Une fragmentation qui reflète le statut ambigu de ces films : entre classique intouchable et tentatives plus ou moins réussies.

"Pourquoi ce film mérite (quand même) un coup d’œil"

Alors, Dumb and Dumberer vaut-il le détour ? Tout dépend de ce que vous cherchez :

  • Si vous êtes fan inconditionnel de la saga, oui. Pour ses clins d’œil, ses tentatives de recréer la magie, et son statut de "maillon manquant".
  • Si vous aimez les comédies trash des années 2000, oui. Le film a ce charme désuet des productions qui osaient tout (et n’importe quoi).
  • Si vous attendez un chef-d’œuvre, non. Mais si vous y allez sans attente, vous pourriez être surpris.

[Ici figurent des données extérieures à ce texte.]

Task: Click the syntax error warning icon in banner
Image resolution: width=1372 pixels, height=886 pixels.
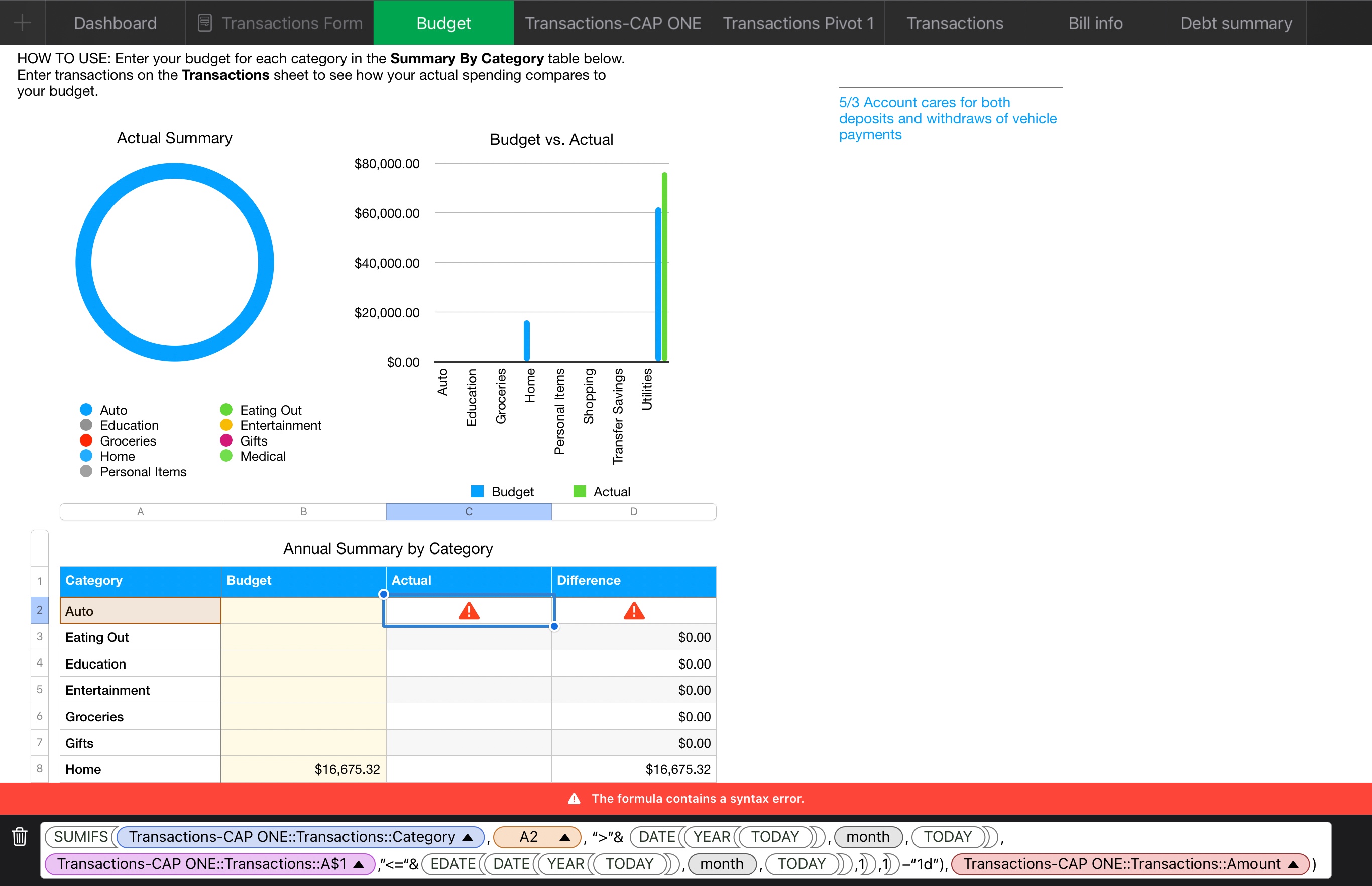Action: [574, 799]
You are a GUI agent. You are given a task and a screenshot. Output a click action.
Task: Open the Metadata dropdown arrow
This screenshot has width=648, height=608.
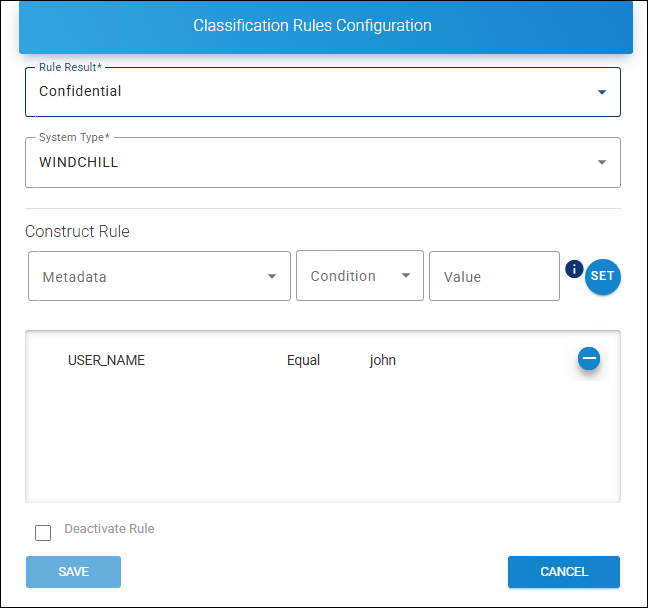[272, 277]
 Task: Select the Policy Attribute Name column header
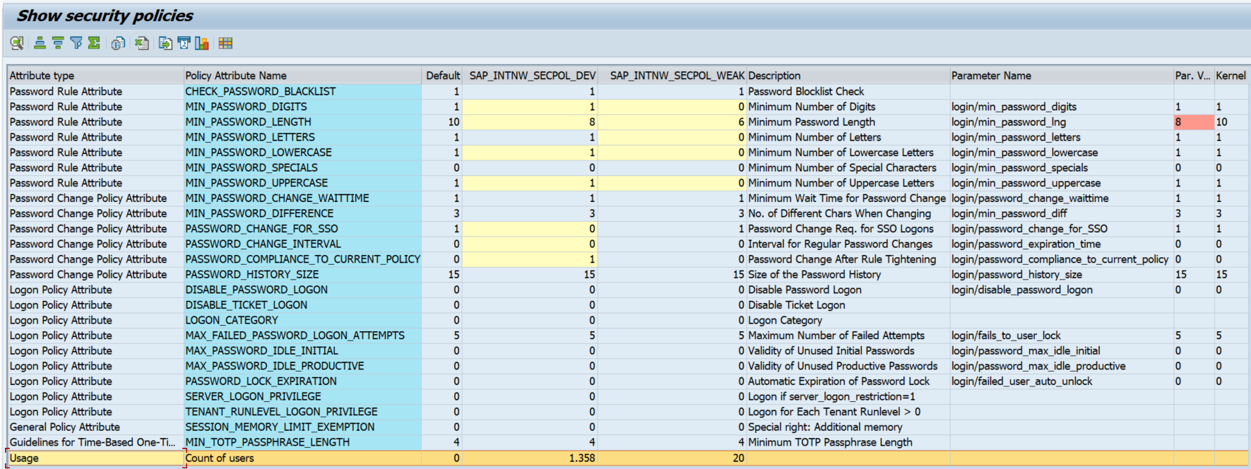click(x=236, y=76)
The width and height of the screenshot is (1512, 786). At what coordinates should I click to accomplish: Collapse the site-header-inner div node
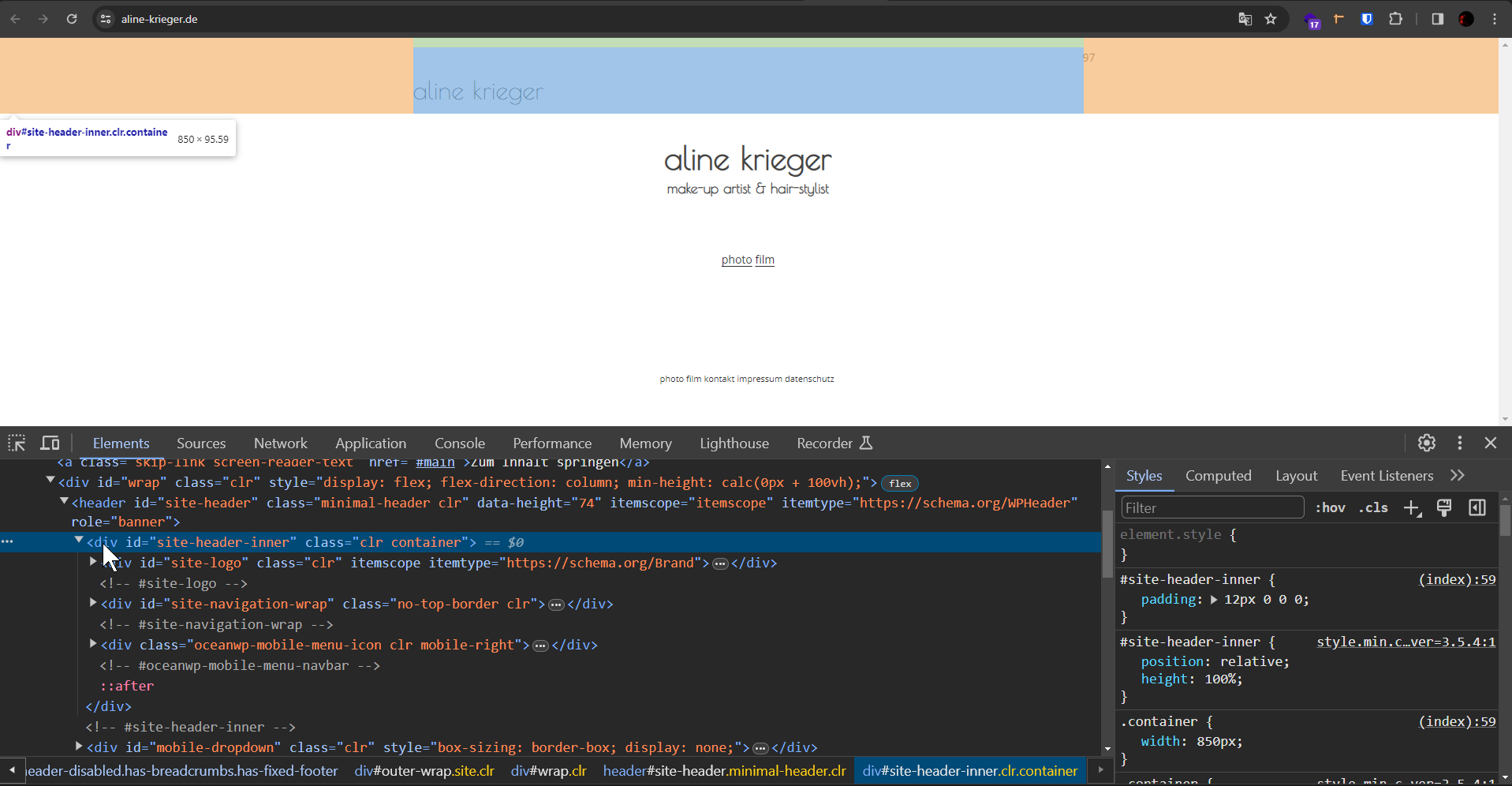[79, 541]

Et puis, il y a cette scène finale, où Harry et Lloyd, après une série de catastrophes, se retrouvent enfin "ensemble contre le monde". Un moment qui rappelle pourquoi, malgré ses défauts, ce film existe : pour nous rappeler que même les duos les plus improbables peuvent devenir légendaires.

Alors, prêt à retourner en 1984 ? "C’est parti, Lloyd !"

Avec son arrivée sur Netflix, Dumb and Dumberer offre une occasion rare de redécouvrir les origines chaotiques d’un duo qui a marqué le cinéma. Ce n’est pas un grand film, mais c’est une curiosité attachante, un mélange de nostalgie, de gags ratés et de quelques pépites qui font sourire.
Pour les fans, c’est un retour en arrière amusant. Pour les autres, une expérience "so bad it’s good" à tester sans prise de tête. Et si jamais vous accrochez, bonne nouvelle : l’original est juste à côté sur la plateforme.
Après tout, comme le dirait Lloyd : "Parfois, il faut être un peu con pour s’amuser."
L'Avis de la rédaction
Par Celtic
"Dumb and Dumberer, c’est comme essayer de recréer un feu d’artifice avec des pétards de 14 juillet : ça fait des étincelles, mais on se demande si c’était vraiment l’intention. Entre deux époques, ce film balance entre le nostalgie de tonton Jim et l’urgence d’un ado en crise d’identité qui a trop regardé Stranger Things en binge. Le pire ? On sent que les scénaristes ont lu OSS 117 en mode "faut qu’on fasse un truc déjanté", mais sans l’audace du vrai génie. Résultat : un film qui se prend trop au sérieux pour être drôle, et trop au pied de la lettre pour être génial. Pote, si tu veux un road-trip, prends le premier volet, là, c’est comme un Final Fantasy en mode "tutoriel", sympa mais pas assez épique pour en faire un classique. C’est parti, Lloyd… mais pas encore."